11. The system of claim 10, wherein the computer-vision module comprises a trained deep neural network adapted for GUI imagery to identify buttons, text fields, icons, and other controls.
12. The system of claim 10, wherein the action-learning module's machine-learning model is an LSTM-based recurrent neural network or a Transformer network.
13. The system of claim 10, wherein the continuous-learning module automatically initiates retraining when an anomaly threshold is exceeded and updates stored task definitions with new element identifiers or modified action steps.
14. The system of claim 10, wherein a capture module correlates screenshots or pixel data with low-level input events obtained via operating-system hooks to map each user action to a specific location and element on the screen.
15. The system of claim 10, wherein the centralized repository stores success/failure telemetry and supports reuse across multiple robot instances.
16. The system of claim 10, wherein the system executes a workflow learned on a first platform on a second platform by binding abstract actions to runtime user-interface elements using hybrid visual-and-metadata matching.

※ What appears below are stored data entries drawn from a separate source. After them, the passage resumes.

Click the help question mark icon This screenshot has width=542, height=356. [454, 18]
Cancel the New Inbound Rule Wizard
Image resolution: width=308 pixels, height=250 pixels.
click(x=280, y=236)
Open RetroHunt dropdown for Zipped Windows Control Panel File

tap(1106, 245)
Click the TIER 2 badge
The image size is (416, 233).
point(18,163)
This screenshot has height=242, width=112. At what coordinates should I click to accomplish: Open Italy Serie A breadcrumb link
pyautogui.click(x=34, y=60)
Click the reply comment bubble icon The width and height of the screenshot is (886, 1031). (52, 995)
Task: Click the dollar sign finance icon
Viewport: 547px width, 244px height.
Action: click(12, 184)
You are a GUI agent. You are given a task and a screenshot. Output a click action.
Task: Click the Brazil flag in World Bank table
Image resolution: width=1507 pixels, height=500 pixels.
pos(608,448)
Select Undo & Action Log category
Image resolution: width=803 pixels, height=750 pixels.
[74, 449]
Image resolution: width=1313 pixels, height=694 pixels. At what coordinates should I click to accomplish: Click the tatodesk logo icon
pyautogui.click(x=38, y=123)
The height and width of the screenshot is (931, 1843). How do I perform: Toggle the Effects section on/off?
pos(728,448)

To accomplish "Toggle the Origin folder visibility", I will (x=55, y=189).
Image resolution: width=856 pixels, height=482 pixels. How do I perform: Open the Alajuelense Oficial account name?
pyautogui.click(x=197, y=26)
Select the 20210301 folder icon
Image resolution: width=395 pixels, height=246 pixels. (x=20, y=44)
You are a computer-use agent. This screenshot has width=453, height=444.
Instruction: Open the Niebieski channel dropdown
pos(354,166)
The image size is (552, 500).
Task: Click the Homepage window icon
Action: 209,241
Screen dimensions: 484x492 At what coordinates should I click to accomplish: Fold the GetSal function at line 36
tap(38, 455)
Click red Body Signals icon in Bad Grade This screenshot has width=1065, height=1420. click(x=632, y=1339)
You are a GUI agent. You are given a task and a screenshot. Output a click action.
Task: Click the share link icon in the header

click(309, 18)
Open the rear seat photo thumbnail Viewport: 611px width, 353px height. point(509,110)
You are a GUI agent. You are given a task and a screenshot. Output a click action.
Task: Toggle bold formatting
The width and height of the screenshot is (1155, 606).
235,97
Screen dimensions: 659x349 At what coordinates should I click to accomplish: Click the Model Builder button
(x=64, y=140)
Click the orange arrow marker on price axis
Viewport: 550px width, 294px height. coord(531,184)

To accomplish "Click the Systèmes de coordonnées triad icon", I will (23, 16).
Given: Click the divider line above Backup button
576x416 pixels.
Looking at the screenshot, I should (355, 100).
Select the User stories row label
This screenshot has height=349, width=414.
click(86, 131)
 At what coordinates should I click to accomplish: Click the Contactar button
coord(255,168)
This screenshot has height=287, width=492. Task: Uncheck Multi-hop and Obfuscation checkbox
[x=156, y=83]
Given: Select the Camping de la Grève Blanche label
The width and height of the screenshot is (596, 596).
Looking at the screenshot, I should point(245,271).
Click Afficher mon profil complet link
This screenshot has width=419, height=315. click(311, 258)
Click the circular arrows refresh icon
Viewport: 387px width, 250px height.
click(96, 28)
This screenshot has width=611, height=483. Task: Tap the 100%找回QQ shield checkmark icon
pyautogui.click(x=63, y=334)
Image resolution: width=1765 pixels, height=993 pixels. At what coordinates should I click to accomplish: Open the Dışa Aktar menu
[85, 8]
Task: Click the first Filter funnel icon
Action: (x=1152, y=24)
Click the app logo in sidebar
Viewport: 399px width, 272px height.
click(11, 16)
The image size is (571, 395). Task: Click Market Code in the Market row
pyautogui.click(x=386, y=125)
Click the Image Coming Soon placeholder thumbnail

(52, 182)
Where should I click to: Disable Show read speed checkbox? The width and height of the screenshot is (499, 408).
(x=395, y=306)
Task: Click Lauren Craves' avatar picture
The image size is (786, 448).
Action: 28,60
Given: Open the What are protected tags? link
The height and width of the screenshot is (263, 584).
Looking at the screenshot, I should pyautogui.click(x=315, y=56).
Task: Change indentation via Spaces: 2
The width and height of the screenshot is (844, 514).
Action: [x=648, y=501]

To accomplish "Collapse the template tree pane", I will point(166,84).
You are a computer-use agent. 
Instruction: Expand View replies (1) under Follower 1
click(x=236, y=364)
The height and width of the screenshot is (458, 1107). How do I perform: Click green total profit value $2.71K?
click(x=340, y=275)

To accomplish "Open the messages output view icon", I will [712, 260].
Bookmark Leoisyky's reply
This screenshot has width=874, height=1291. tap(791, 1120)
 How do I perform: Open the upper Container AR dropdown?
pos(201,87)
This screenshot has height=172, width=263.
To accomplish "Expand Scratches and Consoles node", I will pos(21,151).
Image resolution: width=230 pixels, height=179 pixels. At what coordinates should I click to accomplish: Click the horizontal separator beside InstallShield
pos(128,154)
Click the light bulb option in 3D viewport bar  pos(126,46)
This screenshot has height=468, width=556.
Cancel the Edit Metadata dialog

17. A non-transitory computer-readable medium storing instructions that, when executed by one or more processors, cause performance of a method comprising: observing and recording a user performing a workflow across multiple applications including capturing screen data and input events; processing the recording with a machine-learning algorithm to determine an ordered sequence of actions with at least one conditional branch or loop and creating a generalized representation of the workflow; saving the generalized representation; executing the generalized representation without user intervention by identifying interface elements through image analysis and issuing synthetic input events; and automatically modifying the generalized representation upon detecting changes or errors during execution by incorporating additional branches or updated recognition data.
18. The non-transitory computer-readable medium of claim 17, wherein processing includes invoking a pre-trained deep neural network to classify user actions and to predict relationships between actions used to form conditional branches.
19. The non-transitory computer-readable medium of claim 17, wherein executing includes interfacing with an application programming interface when available and defaulting to simulated user-interface interactions via computer vision when no direct API is available.
20. The non-transitory computer-readable medium of claim 17, wherein observing and recording includes masking sensitive data during capture and securely retrieving required secrets at runtime.